I am writing this because I have no other country, and I need this one to get itself together.

In a moment when America faces great big questions about who we are and what we wish to become, we are turning into a society so perpetually offended by one another that we are less and less capable of actually arguing about our future. And citizens who cannot argue are begging to be ruled.

Everyone is offended all the time, on both sides of the political divide. Taking offense is, in fact, one of the few things that brings us together. A Hollywood award show, a thermoplastic restroom sign, a visiting lecturer in a cardigan, a question about where one is from, a claim that black or blue or white or all lives matter — anything is fodder for the great American war of offense.

Yet as spring, with its promise of new possibilities, rolls in, I want to propose an armistice. What if we allowed ourselves to go deeper than merely being offended? What if we remembered how to engage with and argue with each other over these big questions about the country we love?

It won’t be easy, for the left and right have come to be so easily offended by each other that Russian bots can come between blood relatives and high school friends. Outrage has become rewarding. It gives you an identity, a crew. You are what offends you. Are you more offended by racism, sexism and other -isms, or by people offended by those things? By the persistence of white privilege, or by the term “white privilege”? By all the men who degraded women, or by the implication in the air that it was “all” the men? By the original sin of American slavery, or by the idea that your country has an original sin ― one for which you are somehow responsible?

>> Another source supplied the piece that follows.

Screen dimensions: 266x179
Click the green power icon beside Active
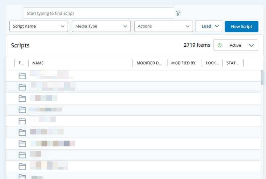coord(220,45)
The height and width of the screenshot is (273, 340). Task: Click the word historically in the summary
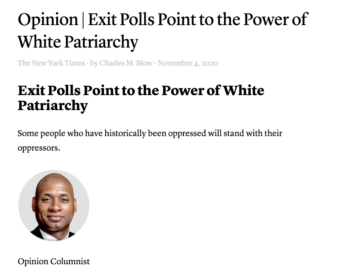click(x=125, y=134)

Answer these questions one way, and you belong to Woke America, which regards itself as the vanguard of a new country a’coming, where inclusion will reign and the most marginalized will be championed. Answer another way, and you are part of Great America, where one celebrates the nation first and addresses warts later, where one tells it like it is, where it is said that all lives matter and one doesn’t think in terms of race or groups, perhaps because one’s race and group are secure.

Woke America and Great America have lost the habit of genuinely arguing with each other. It takes a certain curiosity about, and hope for, other people to argue with them, and we seem to have fallen out of both those things. And yet I hold out hope that we might arrive at a better place if Woke America and Great America were each to try on the following thought: that the other camp’s offense-taking is an unintended gift.

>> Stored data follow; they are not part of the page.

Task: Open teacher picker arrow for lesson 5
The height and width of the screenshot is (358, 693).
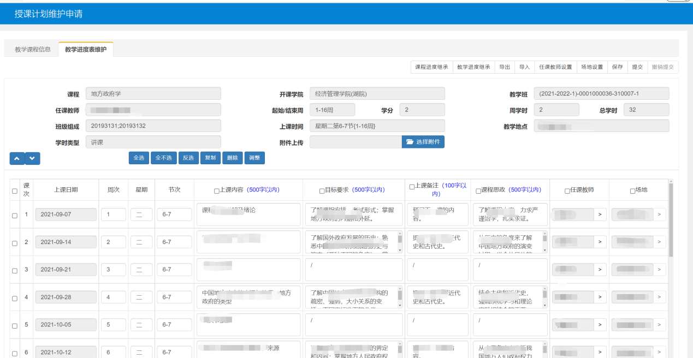Action: tap(600, 325)
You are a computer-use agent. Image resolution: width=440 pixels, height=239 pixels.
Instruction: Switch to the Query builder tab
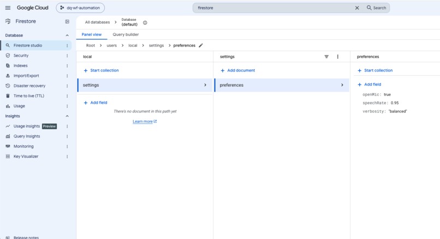pos(126,34)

Pro-Trump supporters face off with anti-Trump protesters outside a Donald Trump campaign rally in Phoenix, Arizona, in August 2017.
Pro-Trump supporters face off with anti-Trump protesters outside a Donald Trump campaign rally in Phoenix, Arizona, in August 2017.
Sandy Huffaker / Reuters

A friend once gave me useful advice about editors. Editors, she said, are often wrong about what the problem with your piece is, and even more wrong about how to fix it. But they are invariably right that there is a problem. A writer should hear them, look beyond the specifics, and trust that they are pointing toward something worth knowing. The armistice flows from this idea.

Here is what it asks of Great America. Listen not to what Woke America says, but to what it is telling you. It is telling you, above all, that certain things are harder to see because of who you are. This message is a gift. The Harvard economist Dani Rodrik asks a question that I love: “If you have an understanding of the world that’s currently faulty, how are you going to find that out?” It becomes harder to find that out when you live on the powerful end of a power equation.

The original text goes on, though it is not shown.